• **DIRECTIVE**:
Return, verbatim, the records from the line containing "Screen dimensions: 828x1792" through the line containing "Click the 5:12", both lines included.

++++++++++

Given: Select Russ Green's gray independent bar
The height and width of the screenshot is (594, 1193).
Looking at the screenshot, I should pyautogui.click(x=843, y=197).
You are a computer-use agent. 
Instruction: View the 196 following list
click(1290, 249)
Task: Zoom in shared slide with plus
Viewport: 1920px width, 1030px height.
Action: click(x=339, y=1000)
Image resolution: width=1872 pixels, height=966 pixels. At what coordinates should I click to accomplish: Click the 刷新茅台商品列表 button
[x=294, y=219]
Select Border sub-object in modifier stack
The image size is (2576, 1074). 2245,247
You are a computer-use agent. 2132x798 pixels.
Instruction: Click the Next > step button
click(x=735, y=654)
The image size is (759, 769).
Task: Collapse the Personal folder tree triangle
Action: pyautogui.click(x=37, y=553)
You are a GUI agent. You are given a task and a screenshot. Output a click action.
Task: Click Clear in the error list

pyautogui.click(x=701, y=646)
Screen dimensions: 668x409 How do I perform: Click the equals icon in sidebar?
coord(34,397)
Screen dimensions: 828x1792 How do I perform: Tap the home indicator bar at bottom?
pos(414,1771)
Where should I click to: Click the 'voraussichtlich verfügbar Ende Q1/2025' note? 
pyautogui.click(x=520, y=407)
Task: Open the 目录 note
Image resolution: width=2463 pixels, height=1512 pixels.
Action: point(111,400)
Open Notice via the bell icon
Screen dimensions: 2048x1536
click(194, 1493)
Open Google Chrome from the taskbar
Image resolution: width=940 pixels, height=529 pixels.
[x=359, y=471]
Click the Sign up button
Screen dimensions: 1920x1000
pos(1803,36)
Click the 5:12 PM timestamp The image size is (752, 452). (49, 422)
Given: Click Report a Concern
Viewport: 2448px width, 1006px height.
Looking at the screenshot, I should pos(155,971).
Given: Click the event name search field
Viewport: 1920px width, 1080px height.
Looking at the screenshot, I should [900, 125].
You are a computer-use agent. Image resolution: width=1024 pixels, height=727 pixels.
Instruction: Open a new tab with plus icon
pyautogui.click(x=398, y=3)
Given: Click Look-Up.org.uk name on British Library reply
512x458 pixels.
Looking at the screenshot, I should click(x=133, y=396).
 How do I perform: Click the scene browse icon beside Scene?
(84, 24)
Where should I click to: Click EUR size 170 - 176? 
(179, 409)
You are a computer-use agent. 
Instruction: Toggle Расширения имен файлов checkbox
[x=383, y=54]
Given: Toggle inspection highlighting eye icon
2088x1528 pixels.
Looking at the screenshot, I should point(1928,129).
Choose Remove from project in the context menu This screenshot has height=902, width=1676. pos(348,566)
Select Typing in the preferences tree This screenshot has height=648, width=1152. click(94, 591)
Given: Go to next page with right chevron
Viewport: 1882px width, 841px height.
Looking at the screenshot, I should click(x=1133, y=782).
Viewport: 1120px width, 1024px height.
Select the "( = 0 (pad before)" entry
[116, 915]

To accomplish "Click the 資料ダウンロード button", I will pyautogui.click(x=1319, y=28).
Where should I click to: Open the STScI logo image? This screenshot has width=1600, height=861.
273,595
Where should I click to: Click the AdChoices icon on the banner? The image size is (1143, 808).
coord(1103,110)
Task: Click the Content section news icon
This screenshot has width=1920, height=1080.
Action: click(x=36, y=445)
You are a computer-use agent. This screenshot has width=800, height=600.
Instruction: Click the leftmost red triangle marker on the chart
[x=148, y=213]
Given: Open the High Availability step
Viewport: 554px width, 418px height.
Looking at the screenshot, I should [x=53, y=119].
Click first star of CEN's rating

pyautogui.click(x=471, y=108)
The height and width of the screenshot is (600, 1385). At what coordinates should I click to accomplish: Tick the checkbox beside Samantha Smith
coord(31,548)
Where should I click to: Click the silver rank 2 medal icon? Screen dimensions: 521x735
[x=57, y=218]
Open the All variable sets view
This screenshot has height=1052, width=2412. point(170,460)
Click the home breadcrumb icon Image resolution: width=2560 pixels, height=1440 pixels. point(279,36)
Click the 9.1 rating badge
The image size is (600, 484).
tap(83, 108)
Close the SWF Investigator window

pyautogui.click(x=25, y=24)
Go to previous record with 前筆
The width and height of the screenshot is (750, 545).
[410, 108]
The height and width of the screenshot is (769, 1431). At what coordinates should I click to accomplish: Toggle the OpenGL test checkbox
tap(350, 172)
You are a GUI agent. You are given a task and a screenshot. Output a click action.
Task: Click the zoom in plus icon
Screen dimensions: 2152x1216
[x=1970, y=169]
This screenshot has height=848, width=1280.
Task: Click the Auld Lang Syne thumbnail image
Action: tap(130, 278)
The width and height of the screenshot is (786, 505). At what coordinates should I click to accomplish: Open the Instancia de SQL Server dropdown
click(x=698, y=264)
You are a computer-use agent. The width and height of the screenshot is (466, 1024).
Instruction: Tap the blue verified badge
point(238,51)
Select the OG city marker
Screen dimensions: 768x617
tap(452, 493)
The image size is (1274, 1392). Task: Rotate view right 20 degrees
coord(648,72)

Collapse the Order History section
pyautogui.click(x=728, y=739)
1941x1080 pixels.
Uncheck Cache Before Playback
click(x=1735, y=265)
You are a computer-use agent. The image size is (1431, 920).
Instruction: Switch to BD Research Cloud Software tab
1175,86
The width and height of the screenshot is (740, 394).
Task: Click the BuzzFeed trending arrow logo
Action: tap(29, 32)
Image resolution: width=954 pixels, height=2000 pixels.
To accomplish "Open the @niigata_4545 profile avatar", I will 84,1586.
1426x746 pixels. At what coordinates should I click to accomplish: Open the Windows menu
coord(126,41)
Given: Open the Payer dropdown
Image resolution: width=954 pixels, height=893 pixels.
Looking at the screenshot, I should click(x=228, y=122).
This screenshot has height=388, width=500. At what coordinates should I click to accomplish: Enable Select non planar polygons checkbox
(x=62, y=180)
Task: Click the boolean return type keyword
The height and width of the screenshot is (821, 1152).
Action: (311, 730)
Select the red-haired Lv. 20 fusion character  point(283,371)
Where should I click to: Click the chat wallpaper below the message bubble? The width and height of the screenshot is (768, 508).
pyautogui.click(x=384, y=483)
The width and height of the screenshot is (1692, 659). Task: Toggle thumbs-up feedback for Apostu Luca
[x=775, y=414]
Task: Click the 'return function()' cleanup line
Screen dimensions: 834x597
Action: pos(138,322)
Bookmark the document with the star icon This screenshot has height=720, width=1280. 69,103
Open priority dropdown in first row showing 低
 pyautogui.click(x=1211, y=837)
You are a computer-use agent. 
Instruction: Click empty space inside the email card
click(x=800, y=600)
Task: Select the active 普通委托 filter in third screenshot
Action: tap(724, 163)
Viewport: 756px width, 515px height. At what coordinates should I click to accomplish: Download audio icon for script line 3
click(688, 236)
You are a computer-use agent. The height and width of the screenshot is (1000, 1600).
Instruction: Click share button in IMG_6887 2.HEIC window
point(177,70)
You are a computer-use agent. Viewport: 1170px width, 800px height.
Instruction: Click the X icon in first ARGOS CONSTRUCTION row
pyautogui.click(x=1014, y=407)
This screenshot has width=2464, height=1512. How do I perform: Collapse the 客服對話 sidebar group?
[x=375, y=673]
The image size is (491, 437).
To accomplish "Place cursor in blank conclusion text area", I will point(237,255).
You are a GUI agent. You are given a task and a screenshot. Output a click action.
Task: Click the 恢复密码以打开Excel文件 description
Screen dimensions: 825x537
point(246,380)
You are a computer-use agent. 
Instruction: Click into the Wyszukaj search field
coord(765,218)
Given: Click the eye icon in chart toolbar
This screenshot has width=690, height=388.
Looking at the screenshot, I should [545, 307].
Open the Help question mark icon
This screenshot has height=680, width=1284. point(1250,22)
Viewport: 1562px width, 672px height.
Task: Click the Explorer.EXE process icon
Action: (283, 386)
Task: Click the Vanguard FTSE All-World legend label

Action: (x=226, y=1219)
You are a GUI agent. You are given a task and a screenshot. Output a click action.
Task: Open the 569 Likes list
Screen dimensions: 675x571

++++++++++

• **TASK RESPONSE**:
Screen dimensions: 828x1792 How do I perform: Tap the home indicator bar at bottom?
pos(414,1771)
Where should I click to: Click the 'voraussichtlich verfügbar Ende Q1/2025' note? 
pyautogui.click(x=520, y=407)
Task: Open the 目录 note
Image resolution: width=2463 pixels, height=1512 pixels.
Action: point(111,400)
Open Notice via the bell icon
Screen dimensions: 2048x1536
click(194, 1493)
Open Google Chrome from the taskbar
Image resolution: width=940 pixels, height=529 pixels.
[x=359, y=471]
Click the Sign up button
Screen dimensions: 1920x1000
pos(1803,36)
Click the 5:12 PM timestamp The image size is (752, 452). (49, 422)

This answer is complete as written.